Since this isn't the bug, I suggest closing this and reopening a new one when the real cause is determined, seem ok?
-Chris
I'm not sure how it breaks crtbegin.o either. I wrote that comment before I knew that PPC was safe against such hazards. The observed behaviour is that if I link a program with the generated crtbegin.o it crashes in static initialization. If I add a nop between those two instructions in crtbegin.o, the linked program no longer crashes.
I left this bug open because it does appear that there is some bug in the PPC backend not sending all instructions to the hazard recognizer, but I no longer think it's responsible for the miscompile.

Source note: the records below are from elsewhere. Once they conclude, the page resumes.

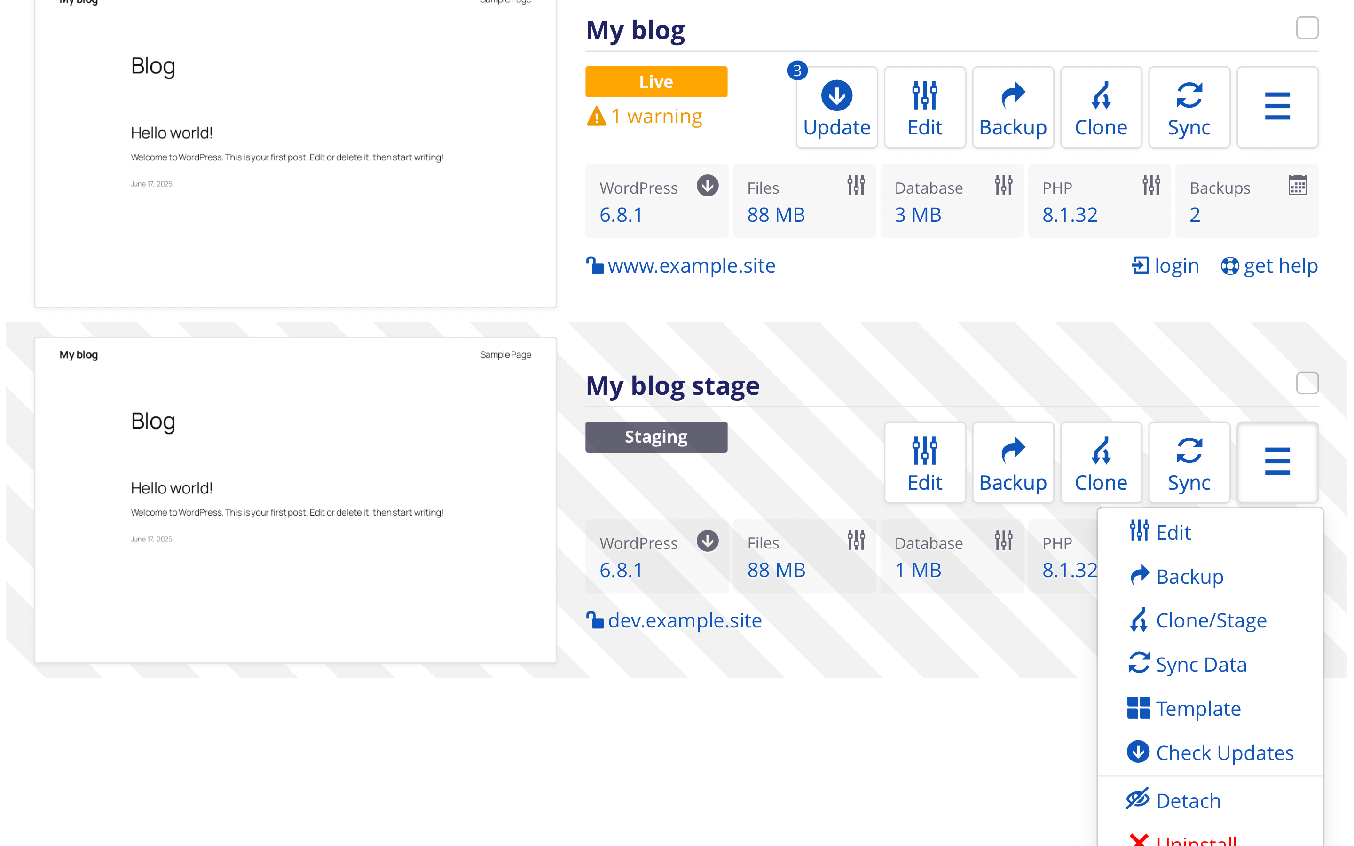This screenshot has width=1354, height=846.
Task: Tick the checkbox next to My blog stage
Action: (1307, 383)
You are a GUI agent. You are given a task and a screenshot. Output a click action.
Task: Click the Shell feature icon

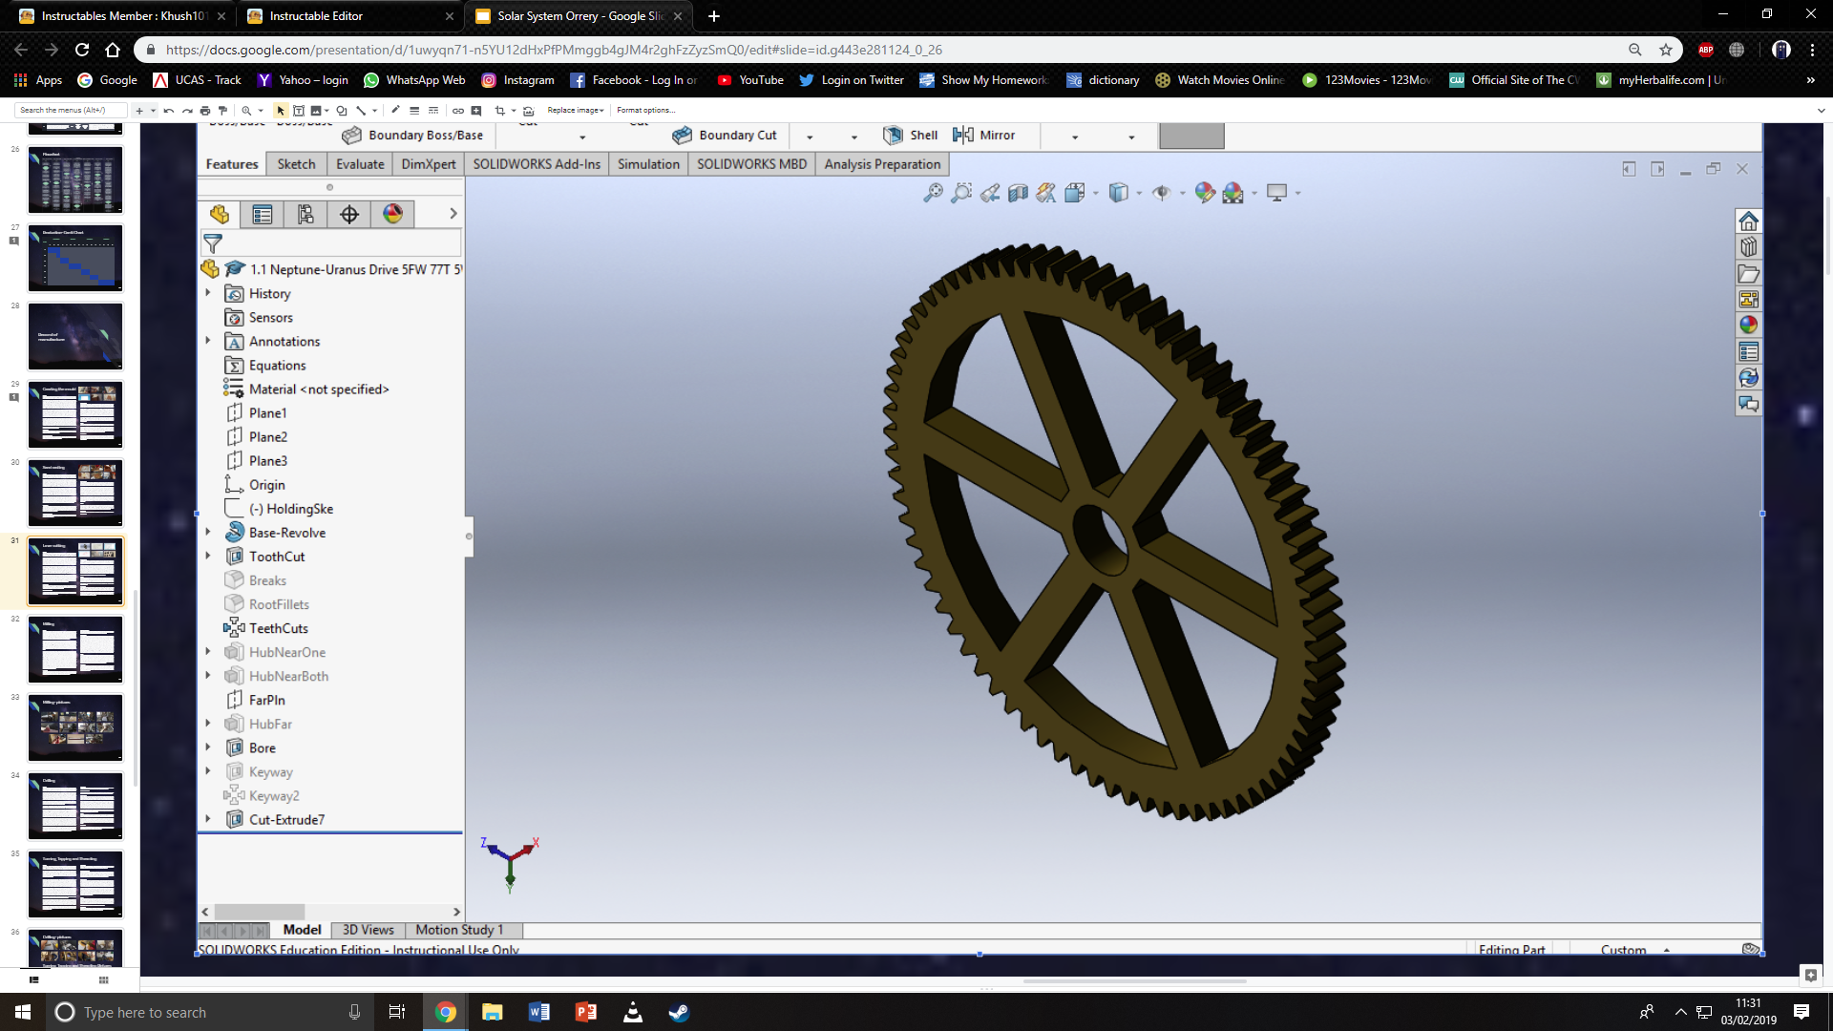pos(893,135)
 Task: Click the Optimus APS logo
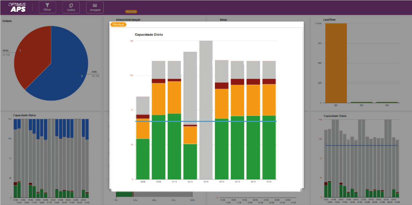17,7
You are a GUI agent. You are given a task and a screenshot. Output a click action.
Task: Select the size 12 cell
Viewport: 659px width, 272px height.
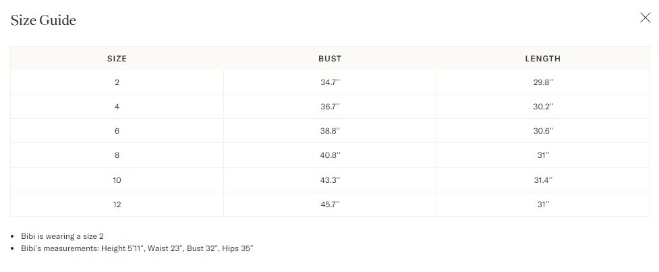pyautogui.click(x=117, y=205)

For reference, this is the generated code:
f: mflr 0 stw 0, 4(1) stwu 1, -16(1) mtctr 3 bctrl addi 1, 1, 16 lwz 0, 4(1) mtlr 0 blr
How does it break crtbegin.o? PPC chips have hardware interlocks, so a missing NOP should just be a performance issue, no?
The testcase to reproduce it is:
define void @f(i32 ()* %func) {
entry:
%tmp1 = tail call i32 %func( ) ;
Run "llc -mtriple=powerpc-linux-gnu" and you'll see "mtctr 3" right before the "bctrl" instruction. Placing a NOP between them fixes crtbegin.o.
Extended Description
There is code in the PPCHazardRecognizer to detect mtclr / bctrl hazards, however, this sequence is generated by an indirect call and is put into one SUnit. Only the first member of the SUnit (mtclr) is passed to the hazard recognizer by the DAG scheduler and so it doesn't detect the hazard.
This breaks crtbegin.o on PPC/Linux.